It could be paradise. On the Honduran island of Roatan in the Caribbean, sandy beaches lined with palm trees stretch as far as the eye can see.
But the view is ruined by mounds of trash: Plastic bags and single-use water bottles, old clothes, unloved toys and even plastic chairs.
Marine biologist Laura Leiva of the Alfred Wegener Institute grew up here in Honduras and has witnessed the rising tide of plastic pollution first-hand.
"The last 10 years have seen more plastic [wash up] on the shores here," she told DW. "The only clean places are the tourist resorts because people actively clean them," she says. "Around them, [the beaches are] full of trash. It's so sad."
The trash originates from Roatan itself, neighboring islands and the Central American mainland.
The highly polluted Motagua River, which forms part of Honduras' border with Guatemala, serves as a dumpsite for many communities.
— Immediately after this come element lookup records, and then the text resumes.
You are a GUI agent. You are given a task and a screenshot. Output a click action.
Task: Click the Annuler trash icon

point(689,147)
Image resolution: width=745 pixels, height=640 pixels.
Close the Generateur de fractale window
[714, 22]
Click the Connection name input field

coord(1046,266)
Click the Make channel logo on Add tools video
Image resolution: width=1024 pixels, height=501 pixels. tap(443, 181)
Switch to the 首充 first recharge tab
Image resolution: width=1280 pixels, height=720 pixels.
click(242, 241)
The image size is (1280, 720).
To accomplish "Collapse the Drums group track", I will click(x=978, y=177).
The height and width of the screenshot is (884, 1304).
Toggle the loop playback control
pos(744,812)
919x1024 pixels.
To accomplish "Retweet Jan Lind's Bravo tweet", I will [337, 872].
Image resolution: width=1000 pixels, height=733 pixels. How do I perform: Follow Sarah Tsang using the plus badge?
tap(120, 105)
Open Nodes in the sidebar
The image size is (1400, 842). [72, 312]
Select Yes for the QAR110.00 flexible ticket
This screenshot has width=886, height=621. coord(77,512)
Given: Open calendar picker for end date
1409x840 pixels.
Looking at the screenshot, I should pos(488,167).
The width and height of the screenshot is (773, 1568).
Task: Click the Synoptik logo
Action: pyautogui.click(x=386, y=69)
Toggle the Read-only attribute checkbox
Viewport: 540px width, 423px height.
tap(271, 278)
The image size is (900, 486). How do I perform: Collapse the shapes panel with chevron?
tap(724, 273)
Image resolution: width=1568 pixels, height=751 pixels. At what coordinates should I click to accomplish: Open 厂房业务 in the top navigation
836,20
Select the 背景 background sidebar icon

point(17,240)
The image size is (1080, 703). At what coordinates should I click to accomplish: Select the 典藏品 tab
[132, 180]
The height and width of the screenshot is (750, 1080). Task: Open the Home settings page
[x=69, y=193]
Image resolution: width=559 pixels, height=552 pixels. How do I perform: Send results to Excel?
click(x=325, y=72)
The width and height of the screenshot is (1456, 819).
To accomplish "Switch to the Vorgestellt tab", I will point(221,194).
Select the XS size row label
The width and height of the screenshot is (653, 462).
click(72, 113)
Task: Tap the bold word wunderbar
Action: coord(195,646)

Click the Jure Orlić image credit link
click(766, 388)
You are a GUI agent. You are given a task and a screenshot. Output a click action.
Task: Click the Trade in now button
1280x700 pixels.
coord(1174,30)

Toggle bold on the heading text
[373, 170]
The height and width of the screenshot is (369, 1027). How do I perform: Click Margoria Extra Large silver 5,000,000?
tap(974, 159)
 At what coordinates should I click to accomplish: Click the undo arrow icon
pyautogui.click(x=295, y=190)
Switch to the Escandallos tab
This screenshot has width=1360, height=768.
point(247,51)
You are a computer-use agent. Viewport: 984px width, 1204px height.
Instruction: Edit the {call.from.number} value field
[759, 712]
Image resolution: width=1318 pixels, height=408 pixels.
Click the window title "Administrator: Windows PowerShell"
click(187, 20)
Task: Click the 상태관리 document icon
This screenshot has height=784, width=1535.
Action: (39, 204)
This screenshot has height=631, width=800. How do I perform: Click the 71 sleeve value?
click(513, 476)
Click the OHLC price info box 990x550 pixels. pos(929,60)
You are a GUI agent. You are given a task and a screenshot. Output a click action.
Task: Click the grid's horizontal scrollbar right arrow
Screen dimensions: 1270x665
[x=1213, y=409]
Every time it rains, torrents of trash are washed from the river into the ocean.
And from there, it can embark on quite a journey. In October, a British photographer discovered a carpet of plastic garbage floating in the Caribbean.
A paradise lost: Huge amounts of trash wash up on the island of Roatan in Honduras
Bringing back paradise
But there is still a tropical idyll somewhere beneath this mountain of waste. And a few hundred people have come together to uncover it.
Cleanups of some of Roatan's most beautiful beaches were organized by Israeli firm SodaStream, as part of a new campaign that ultimately hypes its own products: sodamakers and multiuse plastic bottles.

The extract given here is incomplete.